Grünes Nein zur SVP-Familieninitiative

Gezielte und faire Familienförderung statt Steuergeschenke für Reiche

Die SVP-Familieninitiative betreibt Etikettenschwindel. Anstatt alle Familienmodelle gleichwertig zu behandeln, beschenkt sie einige wenige wohlhabende Familien und lässt die grosse Mehrheit die Rechnung in Milliardenhöhe bezahlen. Die Grünen setzen sich ein für familienunterstützende politische Rahmenbedingungen. Weil alle Familien bei der Kinderbetreuung die Wahlfreiheit haben sollen, sagen die Grünen Nein zu dieser Initiative.

„Die Familien-Initiative der SVP fördert ein einziges Familienmodell, die Einverdiener-Familie“, sagte die grüne Nationalrätin Yvonne Gilli an der heutigen Medienkonferenz eines Komitees bestehend aus linken Parteien und Gewerkschaften. Die Wahlfreiheit bei der Kinderbetreuung ist den Grünen ein wichtiges Anliegen: Fremd- oder Eigenbetreuung, Betreuung durch beide Elternteile oder alleinige Erziehung durch einen Elternteil. Heute existiert diese Wahlfreiheit jedoch bei weitem nicht für alle Familien. Daran ändert auch die SVP-Initiative nichts. Es bräuchte viel mehr Massnahmen wie beispielsweise mehr Teilzeitstellen, die Einführung eines Mindestlohns, der Ausbau des Job-Sharings, der Elternzeit und der Heimarbeit und ausreichend Krippenplätze für die Fremdbetreuung.

 Gut situierte Familien werden steuerlich bevorteilt
Unter dem unverfänglichen und populären Deckmantel der Familienförderung betreibt die SVP eine knallharte Klientelpolitik der Umverteilung von unten nach oben. Mit ihrer Initiative will die SVP eine kleine Gruppe von gut situierten Familien steuerlich bevorteilen. Erstens nützen Abzüge dank Steuerprogression immer primär den Besserverdienenden. Zweitens kann die Hälfte der Familien gar keine Abzüge tätigen, da sie auch keine Bundessteuern bezahlen. Und drittens können es sich nur jene Familien leisten, auf das zweite Einkommen zu verzichten, in welchen ein Elternteil – meist noch immer der Vater – ein sehr hohes Einkommen hat. 

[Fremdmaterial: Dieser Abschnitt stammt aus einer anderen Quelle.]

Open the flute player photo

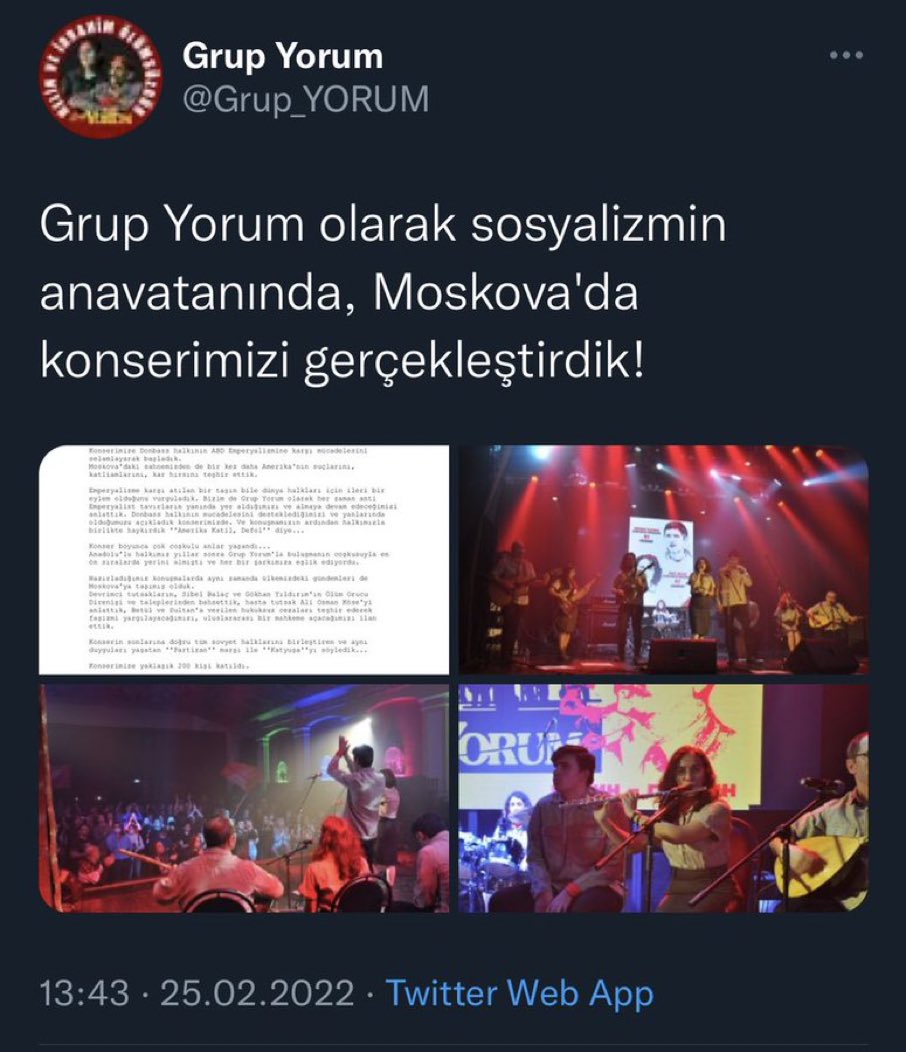click(x=663, y=798)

Gleichberechtigung der Familienmodelle wird nicht erreicht
Für zwei von drei Familien ist die Realität allerdings eine andere: Beide Elternteile sind berufstätig, sei es aus freien Stücken oder bedingt durch materielle Zwänge. Diese Mehrheit der Familien in der Schweiz kann deshalb ihre ganz realen Kosten für die Kinderbetreuung geltend machen. Wenn die SVP jetzt Abzüge für virtuelle Ausgaben einführen will, geht die Rechnung nicht mehr auf. Die allseits gewünschte Gleichberechtigung der Familienmodelle wird darum mit dieser Initiative gerade nicht erreicht. Es werden vielmehr neue Ungerechtigkeiten geschaffen, indem Familien, die ihre Kinder selbst betreuen, bevorzugt werden. „Die Grünen setzen sich ein für familienunterstützende politische Rahmenbedingungen. Diese dürfen sich nicht an Ideologien, sondern müssen sich an der gesellschaftlichen und politischen Realität orientieren. Nur so können wir garantieren, dass verschiedene Familienformen auch in Zukunft frei gewählt werden können“, so Yvonne Gilli.